Unknown port exposed to internet

Docs > Datadog Security > Code Security > Infrastructure as Code (IaC) Security > IaC Security Rules > Unknown port exposed to internet

Metadata

Id: 829ce3b8-065c-41a3-ad57-e0accfea82d2

Cloud Provider: AWS

Platform: CloudFormation

Severity: High

Category: Networking and Firewall

Learn More

Provider Reference

Description

Security groups must not expose unknown TCP ports to the entire internet because unknown or unapproved ports can host undocumented services and increase the attack surface for scanning and exploitation.

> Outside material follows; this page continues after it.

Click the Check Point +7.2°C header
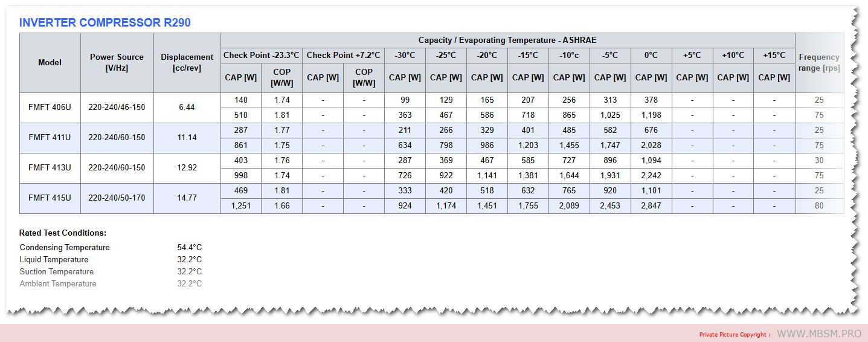 (x=343, y=55)
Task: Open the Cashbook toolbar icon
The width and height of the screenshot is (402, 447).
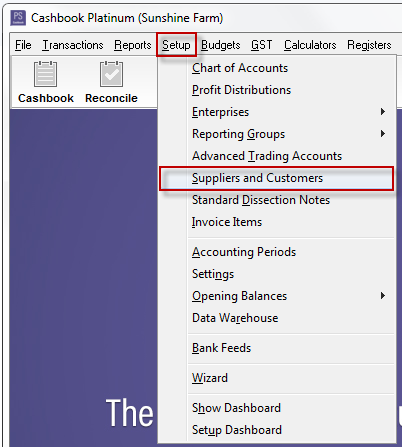Action: coord(45,74)
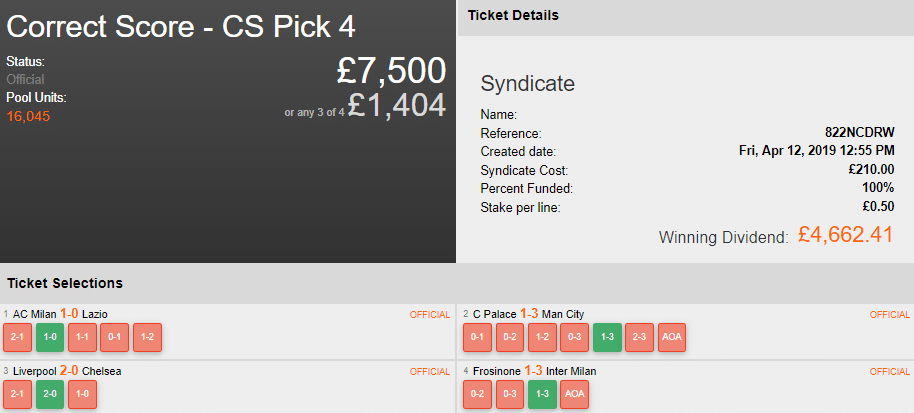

For AWS::EC2::SecurityGroup resources, this rule inspects each SecurityGroupIngress entry and flags entries that use CidrIp: 0.0.0.0/0 or CidrIpv6: ::/0 together with FromPort/ToPort values that are not present in the known TCP ports map. The check treats a missing or unrecognized FromPort or ToPort as a violation and also flags ranges where any port in FromPort..ToPort is unknown.

To remediate, restrict the CIDR to trusted IP ranges, use explicit approved ports, or reference other security groups instead.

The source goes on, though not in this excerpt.